Why did Thomas Jefferson in 1802 establish the United States Military Academy? The answer might soon come into clearer focus, when scholars from West Point and universities throughout the United States come together for a bicentennial conference on “Thomas Jefferson’s Military Academy.”
Sponsored by the Department of History, the November 1-3 event will examine how Jefferson and other proponents of the institution reconciled fears of a standing army and constitutional questions with the need for stronger national defense. Other topics include the Academy’s origins in the American Revolution, its significance to early American education, its place within Jefferson’s reform of the executive branch, and its first generation of graduates. Professor Robert M. S. McDonald, coordinator of the event, will examine Jefferson's changing reputation as founder over the past 200 years.
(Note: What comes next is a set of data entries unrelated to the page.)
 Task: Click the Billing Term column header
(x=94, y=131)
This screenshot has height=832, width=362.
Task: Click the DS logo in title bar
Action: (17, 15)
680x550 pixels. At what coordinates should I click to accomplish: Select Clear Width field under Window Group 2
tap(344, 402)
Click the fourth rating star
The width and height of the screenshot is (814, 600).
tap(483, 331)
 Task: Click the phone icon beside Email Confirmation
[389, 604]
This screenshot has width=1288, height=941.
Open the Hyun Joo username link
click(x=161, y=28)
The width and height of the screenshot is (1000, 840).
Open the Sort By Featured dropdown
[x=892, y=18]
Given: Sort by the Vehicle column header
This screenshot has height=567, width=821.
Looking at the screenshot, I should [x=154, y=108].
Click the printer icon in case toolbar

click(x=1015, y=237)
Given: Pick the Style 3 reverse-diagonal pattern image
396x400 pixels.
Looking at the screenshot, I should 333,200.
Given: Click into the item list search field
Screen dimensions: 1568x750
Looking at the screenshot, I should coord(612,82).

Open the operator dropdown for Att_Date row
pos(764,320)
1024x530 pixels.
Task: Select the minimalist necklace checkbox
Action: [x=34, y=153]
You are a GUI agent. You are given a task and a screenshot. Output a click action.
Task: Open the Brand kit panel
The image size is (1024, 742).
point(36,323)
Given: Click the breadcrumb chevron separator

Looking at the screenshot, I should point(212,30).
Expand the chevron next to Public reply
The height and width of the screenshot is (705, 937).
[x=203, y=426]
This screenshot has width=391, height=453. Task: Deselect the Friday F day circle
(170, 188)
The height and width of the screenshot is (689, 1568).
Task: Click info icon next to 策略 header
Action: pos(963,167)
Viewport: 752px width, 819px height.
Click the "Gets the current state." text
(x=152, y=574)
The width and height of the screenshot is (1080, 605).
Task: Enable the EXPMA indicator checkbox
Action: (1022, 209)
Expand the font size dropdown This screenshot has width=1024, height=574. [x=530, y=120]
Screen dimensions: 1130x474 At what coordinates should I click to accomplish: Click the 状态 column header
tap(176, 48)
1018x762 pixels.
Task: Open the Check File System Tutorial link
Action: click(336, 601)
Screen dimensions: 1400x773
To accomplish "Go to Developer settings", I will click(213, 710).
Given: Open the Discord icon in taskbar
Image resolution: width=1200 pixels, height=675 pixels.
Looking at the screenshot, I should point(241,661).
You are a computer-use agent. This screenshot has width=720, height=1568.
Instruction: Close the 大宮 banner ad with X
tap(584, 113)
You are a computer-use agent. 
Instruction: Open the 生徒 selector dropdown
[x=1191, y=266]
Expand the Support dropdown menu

Other participants include Christine E. Coalwell (International Center for Jefferson Studies at Monticello), Theodore J. Crackel (East Stroudsburg University and the U.S. Military Academy), Don Higginbotham (University of North Carolina at Chapel Hill), David N. Mayer (Capital University), Peter S. Onuf (University of Virginia), Elizabeth D. Samet (U.S. Military Academy), Jennings Wagoner (University of Virginia), Samuel J. Watson (U.S. Military Academy), and Jean M. Yarbrough (Bowdoin College).
"This promises to be a real highlight of the West Point bicentennial," says Robert A. Doughty, head of the West Point history department. The conference will be free and open to the public.